Reproduce the lines from the one with "This screenshot has width=2205, height=1221." up to and including the one with "Toggle the sidebar", changing "scrollbar" to "scroll bar" and keeping everything else the same.

######

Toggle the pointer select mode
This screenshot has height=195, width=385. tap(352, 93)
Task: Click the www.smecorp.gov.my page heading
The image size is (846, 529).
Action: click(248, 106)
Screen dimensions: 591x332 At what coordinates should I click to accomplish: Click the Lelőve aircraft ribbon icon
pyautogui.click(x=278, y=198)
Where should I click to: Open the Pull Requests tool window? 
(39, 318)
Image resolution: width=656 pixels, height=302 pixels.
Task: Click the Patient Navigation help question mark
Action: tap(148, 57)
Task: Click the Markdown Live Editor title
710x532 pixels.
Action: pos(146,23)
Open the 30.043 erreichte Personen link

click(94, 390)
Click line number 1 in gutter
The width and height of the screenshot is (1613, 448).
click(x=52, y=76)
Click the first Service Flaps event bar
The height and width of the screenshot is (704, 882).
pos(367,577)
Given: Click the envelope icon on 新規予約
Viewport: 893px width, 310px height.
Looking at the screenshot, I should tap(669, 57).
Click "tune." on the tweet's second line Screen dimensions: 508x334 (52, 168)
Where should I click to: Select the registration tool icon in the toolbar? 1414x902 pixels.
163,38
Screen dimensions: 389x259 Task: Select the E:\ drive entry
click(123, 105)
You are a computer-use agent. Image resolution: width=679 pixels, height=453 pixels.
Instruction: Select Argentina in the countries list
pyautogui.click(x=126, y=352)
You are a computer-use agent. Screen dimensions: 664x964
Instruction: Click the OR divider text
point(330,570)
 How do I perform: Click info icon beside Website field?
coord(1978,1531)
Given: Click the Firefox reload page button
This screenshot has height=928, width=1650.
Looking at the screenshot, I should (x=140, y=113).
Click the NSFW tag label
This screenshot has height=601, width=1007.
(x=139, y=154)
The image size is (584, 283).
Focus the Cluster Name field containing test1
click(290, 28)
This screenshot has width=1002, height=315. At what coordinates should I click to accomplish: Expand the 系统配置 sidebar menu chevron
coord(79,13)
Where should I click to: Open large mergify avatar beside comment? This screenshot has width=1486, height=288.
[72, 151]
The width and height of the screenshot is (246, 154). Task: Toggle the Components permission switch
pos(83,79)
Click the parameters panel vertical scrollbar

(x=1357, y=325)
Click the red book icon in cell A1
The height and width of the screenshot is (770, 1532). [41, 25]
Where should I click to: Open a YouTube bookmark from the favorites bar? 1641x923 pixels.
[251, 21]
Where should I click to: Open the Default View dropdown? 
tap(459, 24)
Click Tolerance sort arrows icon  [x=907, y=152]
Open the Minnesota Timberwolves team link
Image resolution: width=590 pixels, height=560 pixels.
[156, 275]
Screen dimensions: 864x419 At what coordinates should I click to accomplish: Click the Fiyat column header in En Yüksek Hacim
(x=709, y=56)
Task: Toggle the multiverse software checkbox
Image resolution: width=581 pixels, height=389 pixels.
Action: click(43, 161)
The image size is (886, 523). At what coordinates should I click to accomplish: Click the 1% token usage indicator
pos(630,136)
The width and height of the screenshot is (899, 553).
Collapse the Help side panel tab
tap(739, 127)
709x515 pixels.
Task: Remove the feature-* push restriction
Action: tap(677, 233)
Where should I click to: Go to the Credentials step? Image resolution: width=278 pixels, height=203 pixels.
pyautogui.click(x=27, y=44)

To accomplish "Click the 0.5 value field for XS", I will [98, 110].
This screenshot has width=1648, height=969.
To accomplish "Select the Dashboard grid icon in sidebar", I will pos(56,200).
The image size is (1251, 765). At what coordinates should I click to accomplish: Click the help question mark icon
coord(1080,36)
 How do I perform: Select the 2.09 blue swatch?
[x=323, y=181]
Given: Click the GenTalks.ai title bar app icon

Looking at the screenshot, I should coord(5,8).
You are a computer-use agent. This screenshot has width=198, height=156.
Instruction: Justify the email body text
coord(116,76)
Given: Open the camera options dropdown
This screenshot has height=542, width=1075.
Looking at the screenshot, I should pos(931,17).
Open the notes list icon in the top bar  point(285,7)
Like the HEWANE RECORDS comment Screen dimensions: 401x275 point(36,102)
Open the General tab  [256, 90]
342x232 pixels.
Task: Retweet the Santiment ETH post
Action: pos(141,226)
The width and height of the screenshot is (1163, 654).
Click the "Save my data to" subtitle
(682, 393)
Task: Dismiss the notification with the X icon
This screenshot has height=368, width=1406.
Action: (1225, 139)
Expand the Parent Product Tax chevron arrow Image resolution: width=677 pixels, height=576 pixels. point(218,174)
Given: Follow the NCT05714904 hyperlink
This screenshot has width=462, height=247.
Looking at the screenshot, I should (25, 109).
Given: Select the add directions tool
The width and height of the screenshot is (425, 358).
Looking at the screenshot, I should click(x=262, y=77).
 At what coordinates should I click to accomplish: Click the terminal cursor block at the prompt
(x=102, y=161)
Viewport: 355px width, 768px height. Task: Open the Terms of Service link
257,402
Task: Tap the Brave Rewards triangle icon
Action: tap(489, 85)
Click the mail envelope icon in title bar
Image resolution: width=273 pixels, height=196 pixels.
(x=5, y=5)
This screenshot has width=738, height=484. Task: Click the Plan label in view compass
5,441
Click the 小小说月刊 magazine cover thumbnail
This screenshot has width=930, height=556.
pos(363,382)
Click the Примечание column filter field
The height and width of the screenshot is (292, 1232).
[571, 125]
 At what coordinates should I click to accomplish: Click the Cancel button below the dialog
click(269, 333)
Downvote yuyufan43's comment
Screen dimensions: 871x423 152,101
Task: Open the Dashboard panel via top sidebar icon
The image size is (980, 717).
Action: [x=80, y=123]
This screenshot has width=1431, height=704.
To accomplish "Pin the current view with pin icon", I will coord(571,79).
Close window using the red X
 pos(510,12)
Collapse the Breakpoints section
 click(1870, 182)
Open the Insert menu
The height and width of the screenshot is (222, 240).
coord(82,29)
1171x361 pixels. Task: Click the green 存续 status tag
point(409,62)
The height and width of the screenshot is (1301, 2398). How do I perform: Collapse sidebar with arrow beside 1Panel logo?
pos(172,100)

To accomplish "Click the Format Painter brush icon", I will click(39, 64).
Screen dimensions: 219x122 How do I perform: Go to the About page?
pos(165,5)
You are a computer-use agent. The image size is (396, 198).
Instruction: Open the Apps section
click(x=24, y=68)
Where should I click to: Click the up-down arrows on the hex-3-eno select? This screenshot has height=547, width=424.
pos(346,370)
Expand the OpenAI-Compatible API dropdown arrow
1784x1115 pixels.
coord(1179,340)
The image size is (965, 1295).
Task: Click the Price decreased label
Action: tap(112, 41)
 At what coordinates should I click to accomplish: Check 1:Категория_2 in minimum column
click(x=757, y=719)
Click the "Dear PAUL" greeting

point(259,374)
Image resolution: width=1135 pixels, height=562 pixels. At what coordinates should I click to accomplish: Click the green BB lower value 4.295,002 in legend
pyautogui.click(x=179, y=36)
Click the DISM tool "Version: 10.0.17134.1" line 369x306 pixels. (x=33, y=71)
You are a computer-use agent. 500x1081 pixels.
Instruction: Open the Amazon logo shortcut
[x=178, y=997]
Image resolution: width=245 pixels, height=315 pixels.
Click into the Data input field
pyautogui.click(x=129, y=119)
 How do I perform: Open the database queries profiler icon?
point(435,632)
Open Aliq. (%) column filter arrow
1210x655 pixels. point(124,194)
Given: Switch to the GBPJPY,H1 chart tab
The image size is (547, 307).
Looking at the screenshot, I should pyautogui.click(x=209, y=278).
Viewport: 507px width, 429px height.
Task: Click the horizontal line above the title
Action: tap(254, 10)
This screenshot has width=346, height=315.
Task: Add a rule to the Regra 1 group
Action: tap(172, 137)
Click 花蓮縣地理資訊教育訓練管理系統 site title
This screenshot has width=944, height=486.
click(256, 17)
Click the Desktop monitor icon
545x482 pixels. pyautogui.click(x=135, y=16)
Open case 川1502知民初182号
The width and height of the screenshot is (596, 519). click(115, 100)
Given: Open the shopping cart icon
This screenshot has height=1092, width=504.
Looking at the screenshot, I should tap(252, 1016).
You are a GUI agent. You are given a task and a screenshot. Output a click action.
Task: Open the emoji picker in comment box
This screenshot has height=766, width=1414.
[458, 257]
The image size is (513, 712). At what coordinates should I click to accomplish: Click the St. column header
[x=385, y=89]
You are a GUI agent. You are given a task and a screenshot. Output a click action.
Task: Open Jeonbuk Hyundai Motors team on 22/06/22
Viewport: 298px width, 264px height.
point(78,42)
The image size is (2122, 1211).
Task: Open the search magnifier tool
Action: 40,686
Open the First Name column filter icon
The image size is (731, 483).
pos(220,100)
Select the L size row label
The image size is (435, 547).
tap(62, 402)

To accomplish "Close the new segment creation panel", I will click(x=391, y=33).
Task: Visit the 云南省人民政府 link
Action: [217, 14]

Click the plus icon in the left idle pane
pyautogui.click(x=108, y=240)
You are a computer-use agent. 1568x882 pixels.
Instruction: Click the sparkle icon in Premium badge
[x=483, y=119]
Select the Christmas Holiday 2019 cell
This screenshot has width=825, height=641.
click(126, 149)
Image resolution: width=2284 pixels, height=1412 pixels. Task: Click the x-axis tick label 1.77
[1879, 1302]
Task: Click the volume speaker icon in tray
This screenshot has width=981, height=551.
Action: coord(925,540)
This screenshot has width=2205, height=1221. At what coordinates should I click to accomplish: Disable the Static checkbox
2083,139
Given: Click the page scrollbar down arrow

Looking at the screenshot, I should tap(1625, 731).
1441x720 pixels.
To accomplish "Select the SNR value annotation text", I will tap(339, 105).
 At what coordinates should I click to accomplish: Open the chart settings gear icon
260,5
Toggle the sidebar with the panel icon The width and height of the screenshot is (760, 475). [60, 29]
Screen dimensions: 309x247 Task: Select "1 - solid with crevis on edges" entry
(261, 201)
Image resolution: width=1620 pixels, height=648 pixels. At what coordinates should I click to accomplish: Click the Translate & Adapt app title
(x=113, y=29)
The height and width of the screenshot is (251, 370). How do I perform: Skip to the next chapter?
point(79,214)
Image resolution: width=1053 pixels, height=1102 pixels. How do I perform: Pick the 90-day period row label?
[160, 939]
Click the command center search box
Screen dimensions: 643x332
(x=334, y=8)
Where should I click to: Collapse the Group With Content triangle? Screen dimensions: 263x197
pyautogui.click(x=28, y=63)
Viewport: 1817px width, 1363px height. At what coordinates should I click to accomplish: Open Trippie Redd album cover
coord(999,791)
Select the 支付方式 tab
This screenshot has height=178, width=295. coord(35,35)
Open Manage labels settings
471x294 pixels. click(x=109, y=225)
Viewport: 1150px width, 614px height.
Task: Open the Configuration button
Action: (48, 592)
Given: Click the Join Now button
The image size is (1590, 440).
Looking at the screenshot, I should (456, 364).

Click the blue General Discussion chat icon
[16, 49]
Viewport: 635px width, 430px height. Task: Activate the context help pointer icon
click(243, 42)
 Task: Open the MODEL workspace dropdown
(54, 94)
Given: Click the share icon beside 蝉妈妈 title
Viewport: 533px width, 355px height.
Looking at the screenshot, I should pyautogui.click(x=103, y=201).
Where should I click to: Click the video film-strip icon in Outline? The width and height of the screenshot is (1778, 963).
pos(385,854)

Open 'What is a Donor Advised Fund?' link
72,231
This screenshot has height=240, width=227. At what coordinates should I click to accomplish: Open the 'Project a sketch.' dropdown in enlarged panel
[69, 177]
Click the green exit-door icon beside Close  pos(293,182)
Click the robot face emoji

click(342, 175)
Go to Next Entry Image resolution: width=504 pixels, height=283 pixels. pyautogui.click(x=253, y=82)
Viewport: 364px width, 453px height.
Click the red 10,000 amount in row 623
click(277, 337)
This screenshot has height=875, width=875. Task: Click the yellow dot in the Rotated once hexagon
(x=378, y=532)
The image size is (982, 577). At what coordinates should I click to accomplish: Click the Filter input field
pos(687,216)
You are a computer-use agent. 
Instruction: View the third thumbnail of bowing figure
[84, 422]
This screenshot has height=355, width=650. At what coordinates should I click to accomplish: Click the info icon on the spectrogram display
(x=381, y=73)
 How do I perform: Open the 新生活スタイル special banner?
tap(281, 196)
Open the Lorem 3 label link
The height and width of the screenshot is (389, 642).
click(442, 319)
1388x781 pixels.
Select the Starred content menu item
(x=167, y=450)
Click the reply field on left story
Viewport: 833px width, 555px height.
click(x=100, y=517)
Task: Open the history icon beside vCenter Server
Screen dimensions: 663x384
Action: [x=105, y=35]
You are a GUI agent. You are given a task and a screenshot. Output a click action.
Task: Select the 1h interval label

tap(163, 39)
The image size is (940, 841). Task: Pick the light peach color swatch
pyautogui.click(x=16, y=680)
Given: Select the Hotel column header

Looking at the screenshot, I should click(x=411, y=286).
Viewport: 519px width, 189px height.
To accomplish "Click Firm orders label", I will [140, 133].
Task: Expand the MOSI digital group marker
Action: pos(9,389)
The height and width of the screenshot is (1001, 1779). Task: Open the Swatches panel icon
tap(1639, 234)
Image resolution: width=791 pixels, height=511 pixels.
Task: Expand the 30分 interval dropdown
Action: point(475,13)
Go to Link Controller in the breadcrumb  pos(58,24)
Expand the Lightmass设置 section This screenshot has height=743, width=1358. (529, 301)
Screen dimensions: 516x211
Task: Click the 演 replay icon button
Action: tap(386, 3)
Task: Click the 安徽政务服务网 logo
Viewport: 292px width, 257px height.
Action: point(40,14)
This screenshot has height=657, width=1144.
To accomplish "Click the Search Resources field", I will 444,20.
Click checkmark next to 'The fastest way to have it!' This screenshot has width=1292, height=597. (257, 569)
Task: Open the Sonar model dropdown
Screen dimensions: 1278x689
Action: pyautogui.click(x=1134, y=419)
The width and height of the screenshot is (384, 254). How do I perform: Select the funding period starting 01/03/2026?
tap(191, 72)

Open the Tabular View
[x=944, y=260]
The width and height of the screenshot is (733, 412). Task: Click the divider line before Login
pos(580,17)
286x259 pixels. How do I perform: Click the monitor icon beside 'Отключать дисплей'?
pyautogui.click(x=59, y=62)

######

_Exercise result_:
This screenshot has width=2205, height=1221. At what coordinates should I click to accomplish: Disable the Static checkbox
2083,139
Given: Click the page scroll bar down arrow

Looking at the screenshot, I should tap(1625, 731).
1441x720 pixels.
To accomplish "Select the SNR value annotation text", I will tap(339, 105).
 At what coordinates should I click to accomplish: Open the chart settings gear icon
260,5
Toggle the sidebar with the panel icon The width and height of the screenshot is (760, 475). [60, 29]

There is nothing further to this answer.